Regular expression which extracts a part of transaction
description from incoming transactions and from processed transactions stored
in latest file (see:
--latest in
ledgerify(1)). When checking
whether a transaction should be excluded, ledgerify will compare only
extracted parts instead of full transaction descriptions.
Instead of using regular expressions, it's possible to set
config.extractlatest to a transformation function, which
accepts full description and returns extracted part.
Setting config.extractlatest to None disables
matching transactions descriptions entirely.
The purpose of this option is to give some flexibility when
dealing with financial institutions which change descriptions of
transactions for example after booking the transaction.
Default: ".*" (whole description)
By setting config.default it's possible to fill the values missing from
the parsed input file. It's also possible to instruct lederify to
automatically create the postings.
config.default.date = "2022-11-10"
Default date assigned to the parsed transactions when
input data doesn't have one. These dates are unaffected by the
config.dateformat and should always follow ISO 8601 format
(YYYY-MM-DD).
Default: current date
config.default.description = "Description"
Default description assigned to the parsed transactions
when input data doesn't have one.
Default: not set
config.default.account = "assets:checking"
Default account assigned to the newly created postings.
Assigning a name to
config.default.account doesn't create a new posting
with an account name. If each transaction should have a posting with a
specific account name, it should be created by assigning the name to the
specific posting's account:
config.default.account[1] = "income:salary"
config.default.account[2] = "assets:checking"

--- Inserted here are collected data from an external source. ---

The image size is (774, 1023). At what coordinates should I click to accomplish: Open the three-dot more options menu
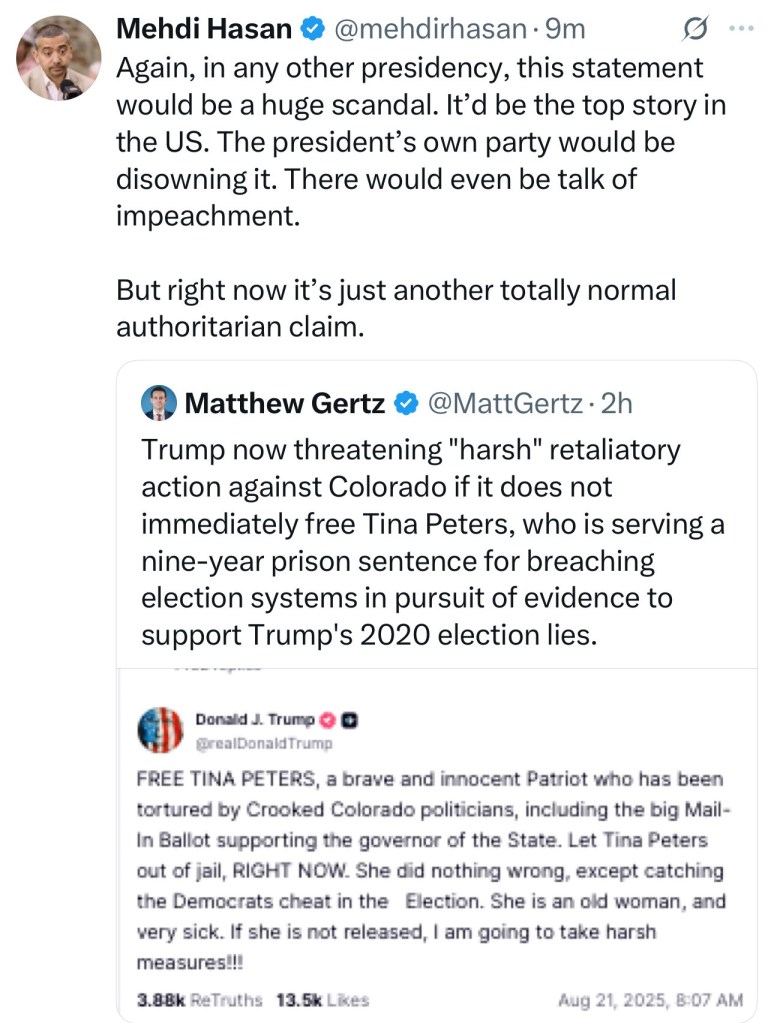tap(740, 29)
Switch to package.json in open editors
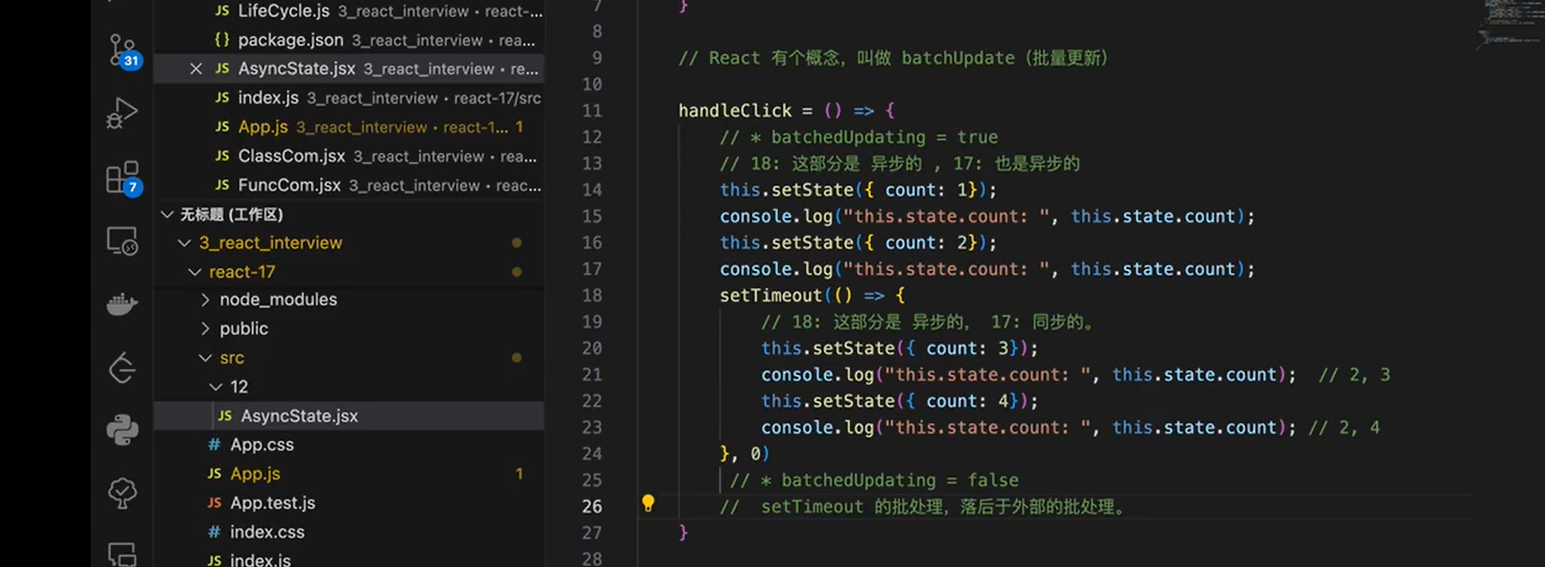The height and width of the screenshot is (567, 1545). 290,40
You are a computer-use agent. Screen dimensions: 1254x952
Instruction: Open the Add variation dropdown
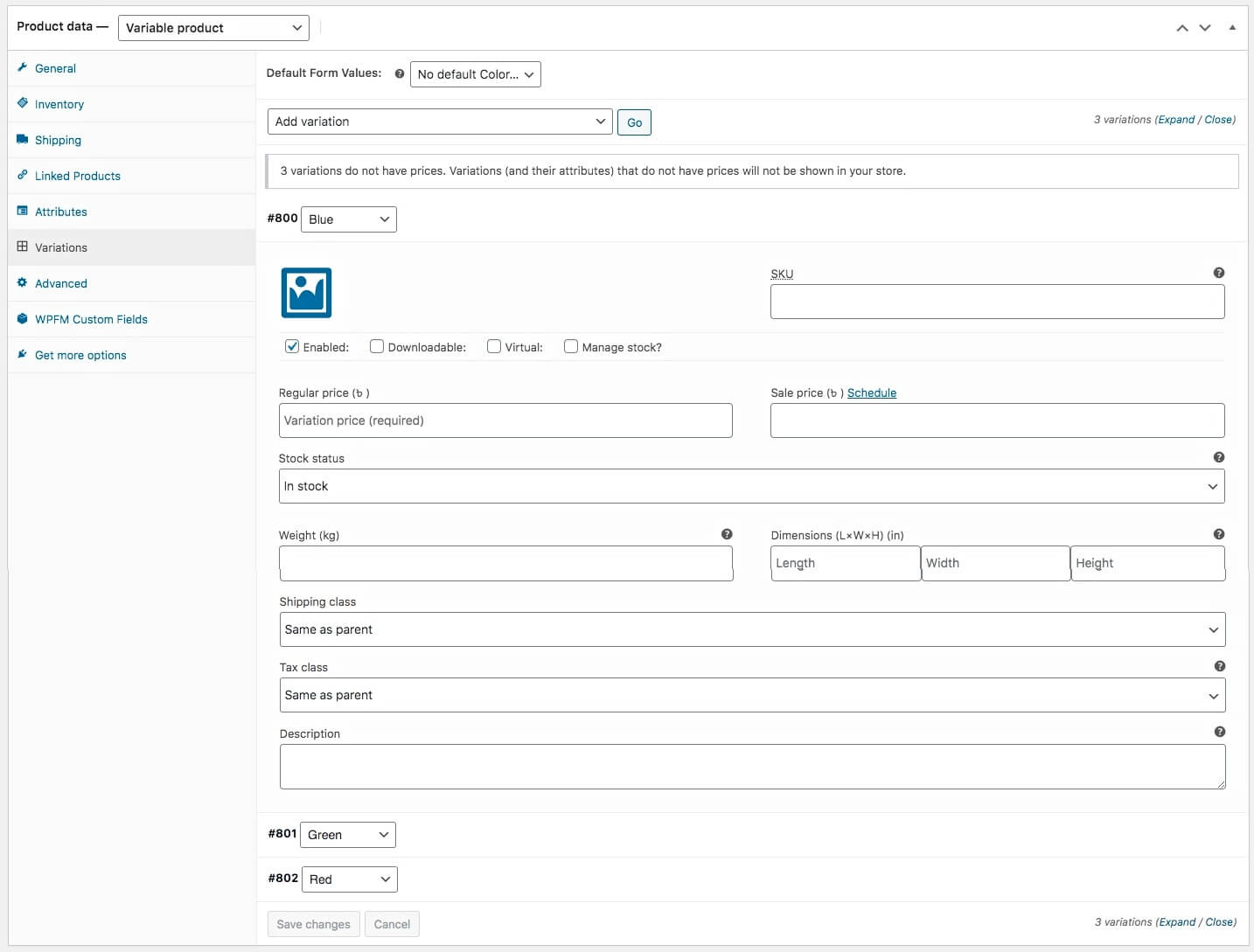[439, 122]
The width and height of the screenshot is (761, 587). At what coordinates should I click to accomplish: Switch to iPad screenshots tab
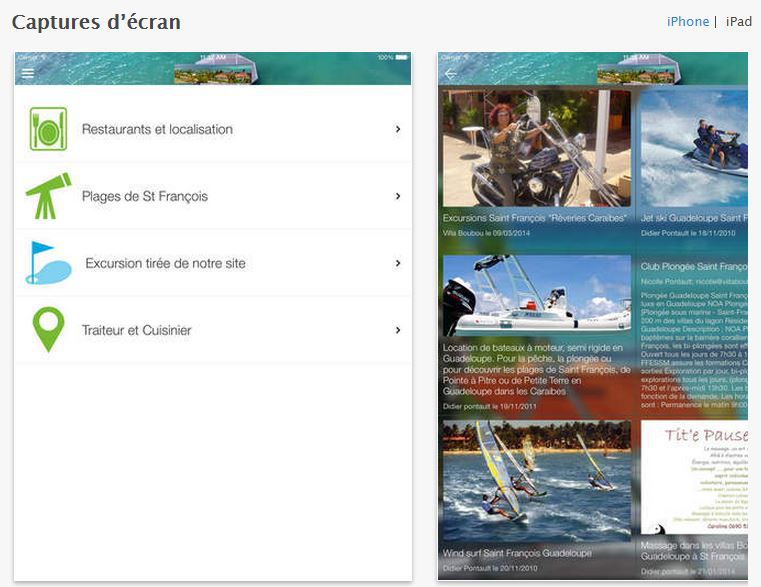tap(738, 22)
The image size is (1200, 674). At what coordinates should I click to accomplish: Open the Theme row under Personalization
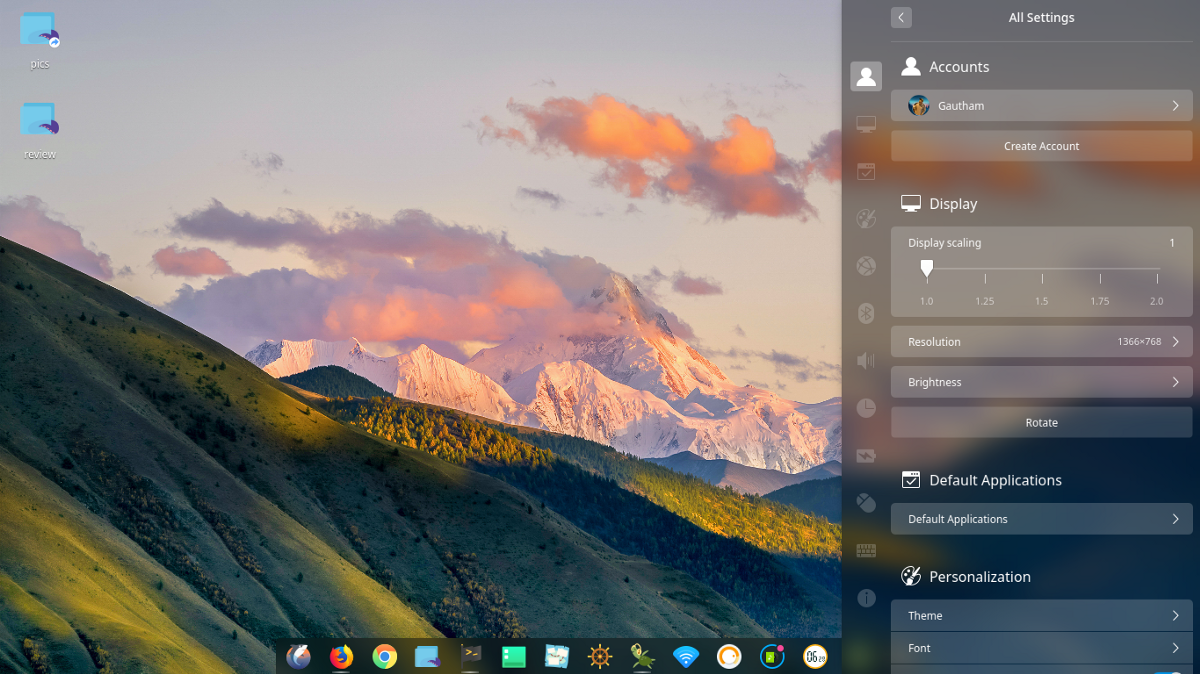click(1041, 616)
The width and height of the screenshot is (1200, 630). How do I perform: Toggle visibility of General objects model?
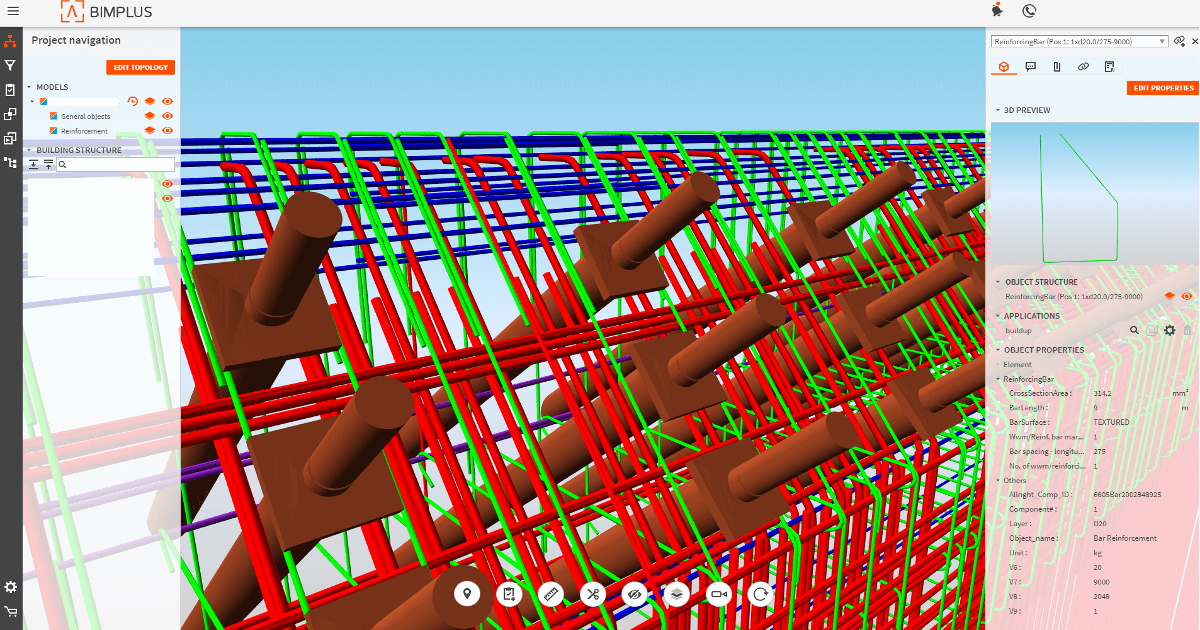click(x=167, y=116)
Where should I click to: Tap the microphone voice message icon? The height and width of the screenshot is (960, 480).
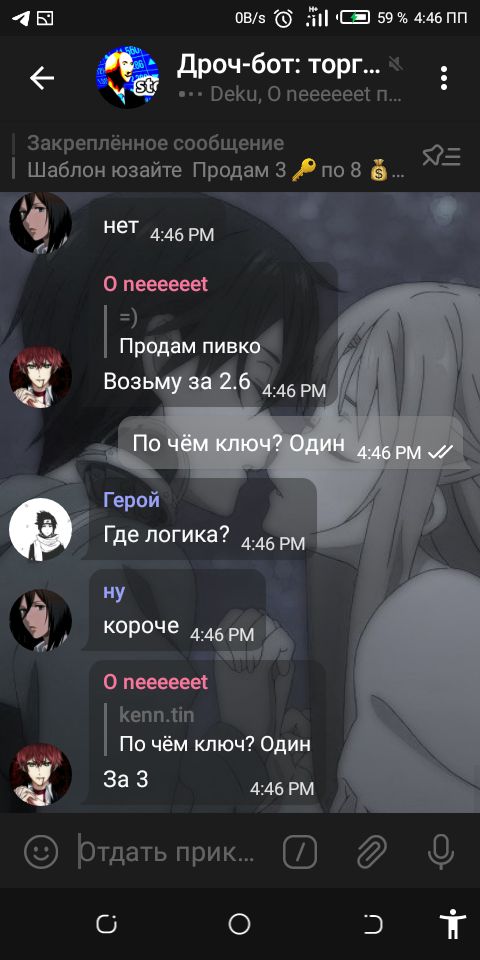coord(440,851)
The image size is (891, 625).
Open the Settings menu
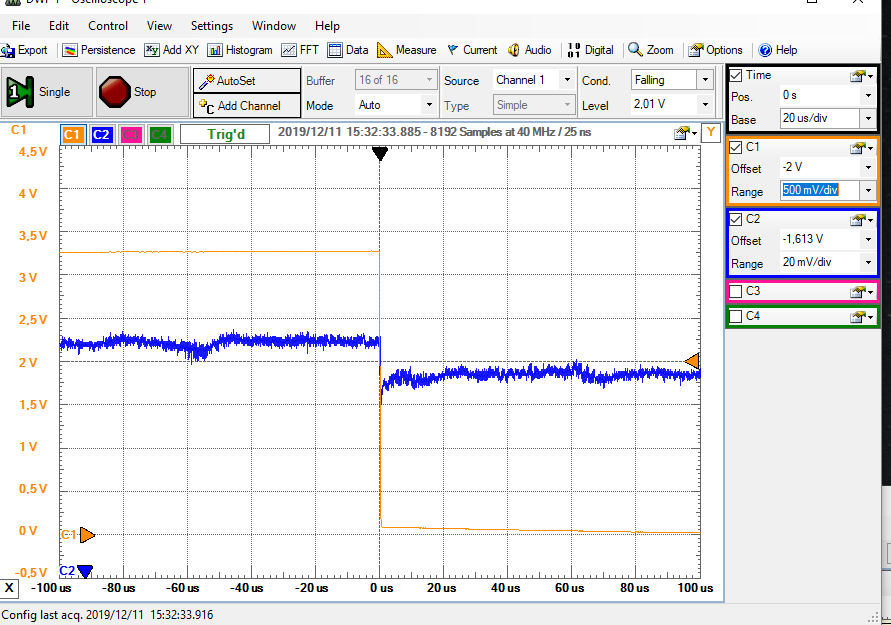click(211, 26)
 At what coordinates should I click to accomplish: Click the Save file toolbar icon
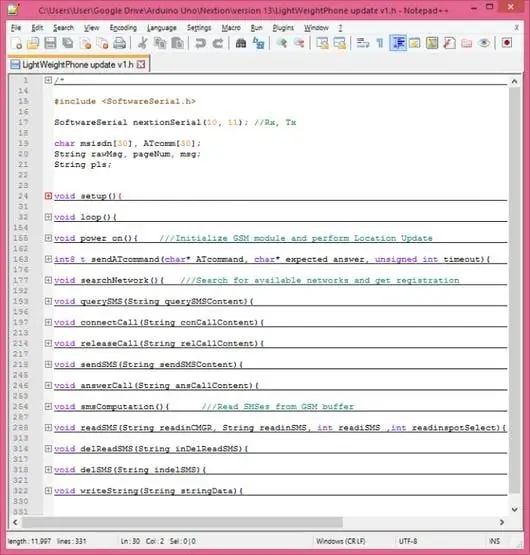[x=50, y=43]
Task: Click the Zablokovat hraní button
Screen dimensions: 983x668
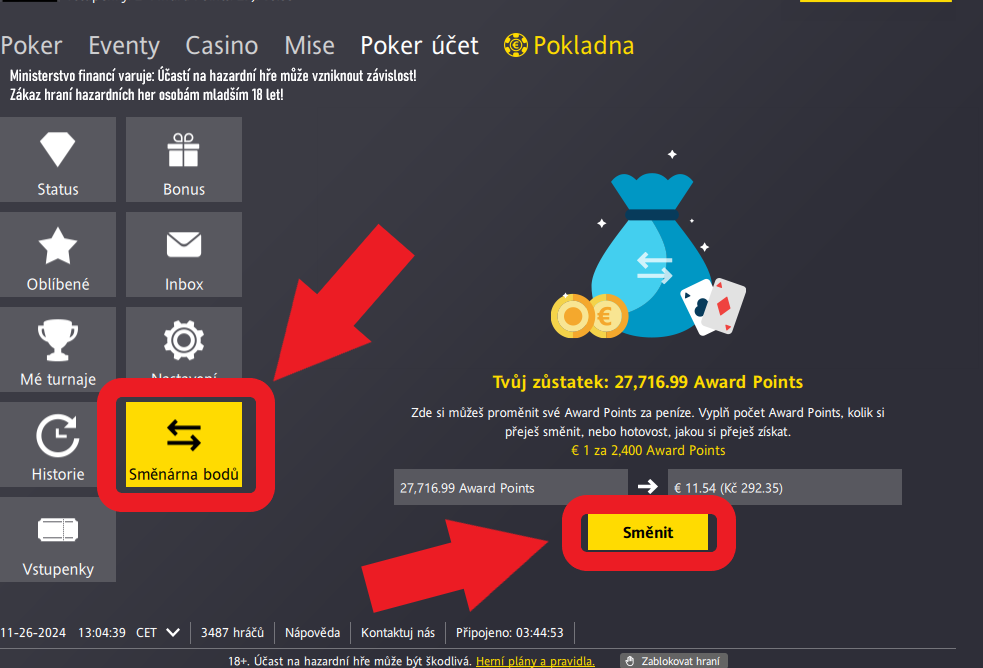Action: click(674, 661)
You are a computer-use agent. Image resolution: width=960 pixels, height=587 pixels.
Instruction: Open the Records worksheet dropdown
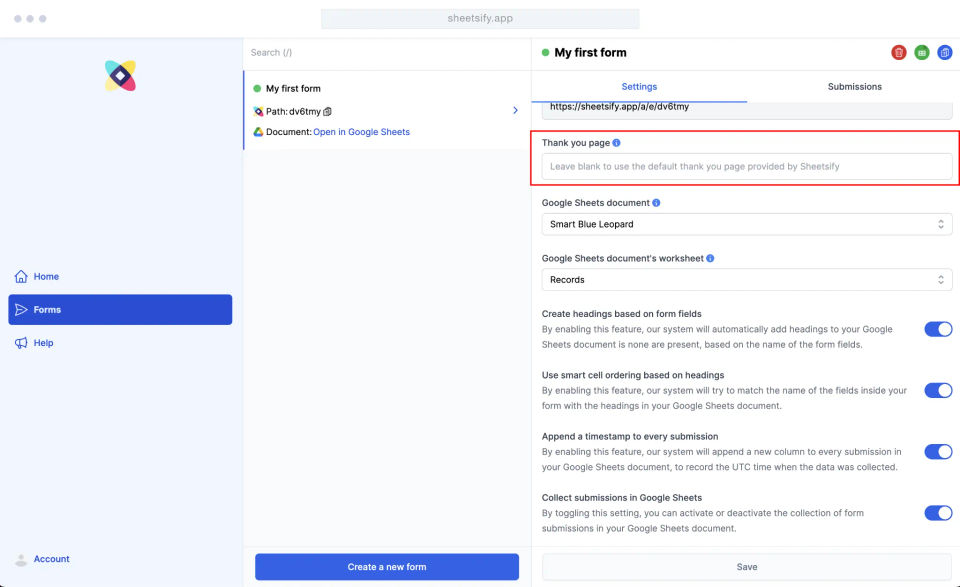[x=746, y=280]
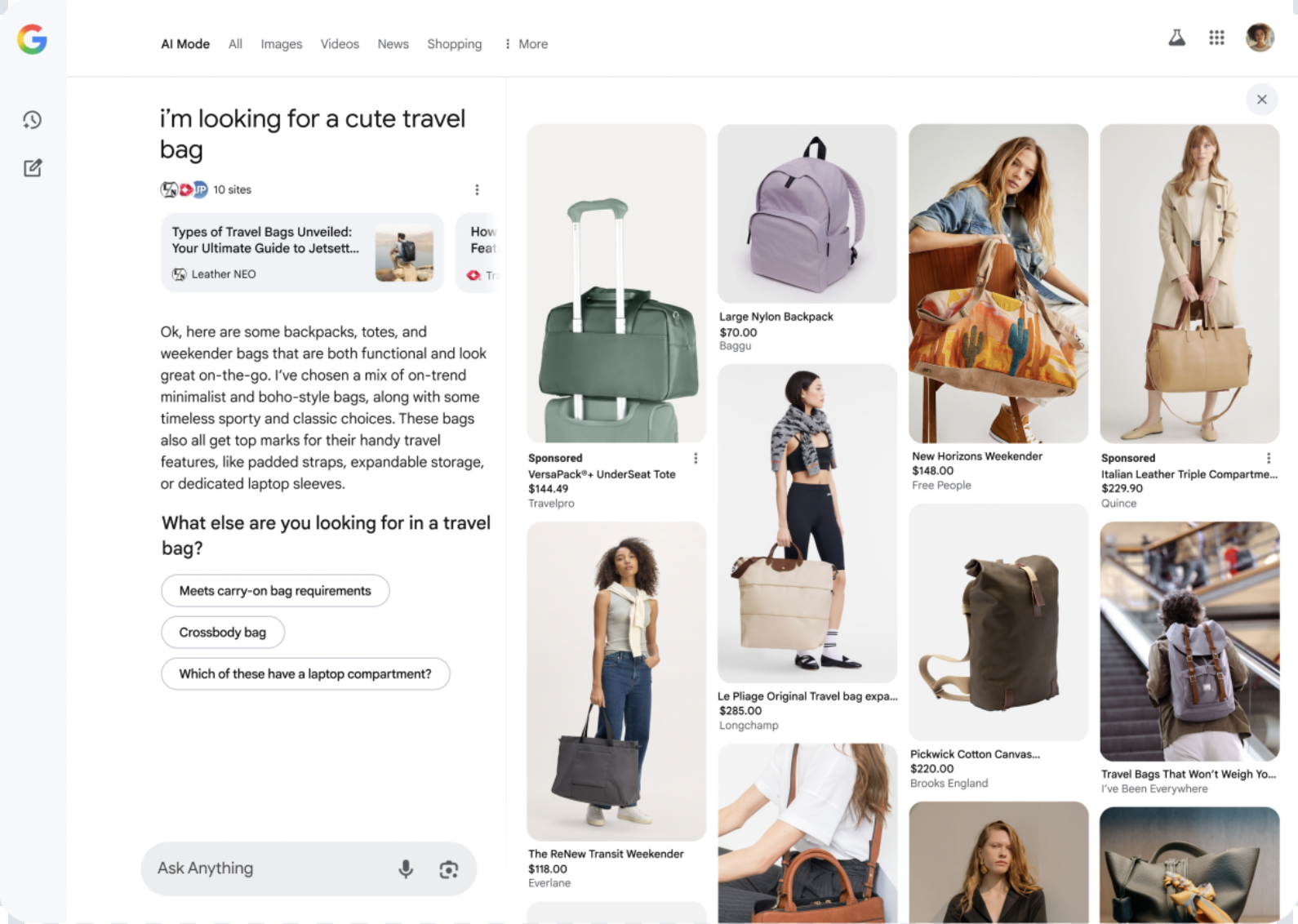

The same technique works for other parts of a posting
(amount and commodity).
Default: not set
config.default.amount = "10.00" | 10
Default amount assigned to the newly created postings.
See the
config.default.account on how to always create a posting with a
specific amount.
When you're dealing with a fractions of amounts, it's advised to
set amount as a string ("10.00" - with quotes) instead of a
floating point numbers (10.0 - without quotes). IEEE 754 floating point
numbers cannot accurately represent fractional numbers and are not suitable
for use with currencies. Internally ledgerify converts all amounts to the
decimal type, which is suitable for dealing with money, but converting from
floating point numbers may lead to rounding errors.
Default: not set
config.default.commodity = "USD"
Default commodity assigned to the newly created postings.
See the
config.default.account on how to always create a posting with a
specific commodity.
Default: not set
config.default.symbolside = "left" |
"right" | "leftjoin" | "rightjoin"
Tells ledgerify on which side of the amount it should put
the commodity symbol, and whether to put a space between the two or not.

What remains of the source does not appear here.